◆ **QUOTED PASSAGE**
= = = = = = =
Additionally, the tuner (110) may receive an RF broadcast signal of a single carrier respective to an ATSC (Advanced Television System Committee) mode, or the tuner (110) may receive an RF broadcast signal of a multi-carrier respective to a DVB (Digital Video Broadcasting) mode.
Meanwhile, among the RF broadcast signals being received through the antenna in the present invention, the tuner (110) sequentially receives RF broadcast signals of all broadcasting channels stored through a channel memory function, thereby being capable of respectively converting the selected RF broadcast signals to a middle band frequency signal or a baseband image or an audio signal.
The demodulator (120) receives the digital IF signal (DIF), which is converted by the tuner (110), and performs demodulation operations. For example, when the digital IF signal being outputted from the tuner (110) corresponds to an ATSC mode, the demodulator (120) performs 8-VSB (7-Vestigal Side Band) demodulation. Additionally, the demodulator (120) may also perform channel decoding. In order to do so, the demodulator (120) may be equipped with a Trellis Decoder, a De-interleaver, a Reed Solomon Decoder, and so on, thereby being capable of performing trellis-decoding, de-interleaving, and Reed Solomon decoding.
For example, in case the digital IF signal being outputted from the tuner (110) corresponds to a DVB mode, the demodulator (120) performs COFDMA (Coded Orthogonal Frequency Division Modulation) modulation. Additionally, the demodulator (120) may also perform channel decoding. In order to do so, the demodulator (120) may be equipped with a convolution decoder, a de-interleaver, a Reed-Solomon decoder, and so on, thereby being capable of performing convolution decoding, de-interleaving, and Reed-Solomon decoding.
After performing demodulation and channel decoding, the demodulator (120) may output a stream signal (TS). At this point, the stream signal may correspond to a signal having a video signal, audio signal, or data signal multiplexed therein. For example, the stream signal may correspond to an MPEG-2 TS (Transport Stream) having a video signal of an MPEG-2 standard, an audio signal of a Dolby AC-3 standard, and so on multiplexed therein. More specifically, the MPEG-2 TS may include a 4-byte header and a 184-byte payload.
The stream signal outputted from the demodulator (120) is included to the signal processing unit (170). The signal processing unit (170) performs demultiplexing, video/audio signal processing, and so on, so as to output an image to the video outputting unit (190) and to output a sound (or voice) to the audio processing unit (180).
The interface unit (112) transmits/receives data to/from a mobile terminal, which is connected to the interface unit (112), so as to be capable of performing communication, and, then, the interface unit (112) received the user's command. The interface unit (112) includes a network interface unit (130), an external device interface unit (140), and a user input interface unit (150).
The network interface unit (130) provides an interface for connecting the 3D graphic content playing device (100) to a wired/wireless network, which includes an internet network. The network interface unit (130) may be equipped with an Ethernet terminal, and so on, in order to be connected with the wired network, and the network interface (130) may also be equipped with WLAN (Wireless LAN) (Wi-Fi), Wibro (Wireless broadband), Wimax (World Interoperability for Microwave Access), HSDPA (High Speed Downlink Packet Access) communication standard terminals, and so on, in order to be connected with a wireless network.
= = = = = = =
(Data entries)
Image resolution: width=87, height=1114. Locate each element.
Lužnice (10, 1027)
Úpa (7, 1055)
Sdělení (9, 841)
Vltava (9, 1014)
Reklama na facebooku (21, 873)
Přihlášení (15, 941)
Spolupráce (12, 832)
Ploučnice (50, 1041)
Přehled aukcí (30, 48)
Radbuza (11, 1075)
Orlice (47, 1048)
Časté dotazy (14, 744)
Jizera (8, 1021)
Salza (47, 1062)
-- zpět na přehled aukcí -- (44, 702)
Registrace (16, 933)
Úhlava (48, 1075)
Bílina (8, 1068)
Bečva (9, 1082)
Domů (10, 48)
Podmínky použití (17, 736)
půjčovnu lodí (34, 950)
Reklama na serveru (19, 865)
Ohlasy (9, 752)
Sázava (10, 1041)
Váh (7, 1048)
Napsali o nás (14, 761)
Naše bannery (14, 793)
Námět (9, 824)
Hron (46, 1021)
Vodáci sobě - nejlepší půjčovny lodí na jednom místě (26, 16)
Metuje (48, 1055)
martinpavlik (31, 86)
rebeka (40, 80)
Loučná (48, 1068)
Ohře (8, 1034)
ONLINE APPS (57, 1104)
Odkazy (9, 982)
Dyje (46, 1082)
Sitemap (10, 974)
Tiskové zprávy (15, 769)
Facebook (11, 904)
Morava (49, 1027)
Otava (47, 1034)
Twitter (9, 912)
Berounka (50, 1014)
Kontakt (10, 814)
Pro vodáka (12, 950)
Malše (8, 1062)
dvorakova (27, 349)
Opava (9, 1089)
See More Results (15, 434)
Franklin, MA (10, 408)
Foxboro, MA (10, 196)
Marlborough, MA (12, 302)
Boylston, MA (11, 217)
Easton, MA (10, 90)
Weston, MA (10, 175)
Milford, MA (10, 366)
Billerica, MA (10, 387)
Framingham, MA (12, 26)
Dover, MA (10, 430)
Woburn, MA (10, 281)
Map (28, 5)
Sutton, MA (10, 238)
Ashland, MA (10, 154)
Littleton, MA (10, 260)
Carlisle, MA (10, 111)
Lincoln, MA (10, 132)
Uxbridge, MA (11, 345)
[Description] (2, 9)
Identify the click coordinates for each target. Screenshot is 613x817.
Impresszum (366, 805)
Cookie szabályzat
= = = = = = =
◆ **PROBLEM STATEMENT**
List every wireless communication standard that the broadcast receiver description says the network interface unit (130) may be equipped with for connecting to a wireless network. The records are not needed for this work.

◆ **EXERCISE OUTPUT**
- WLAN (Wireless LAN) (Wi-Fi)
- Wibro (Wireless broadband)
- Wimax (World Interoperability for Microwave Access)
- HSDPA (High Speed Downlink Packet Access)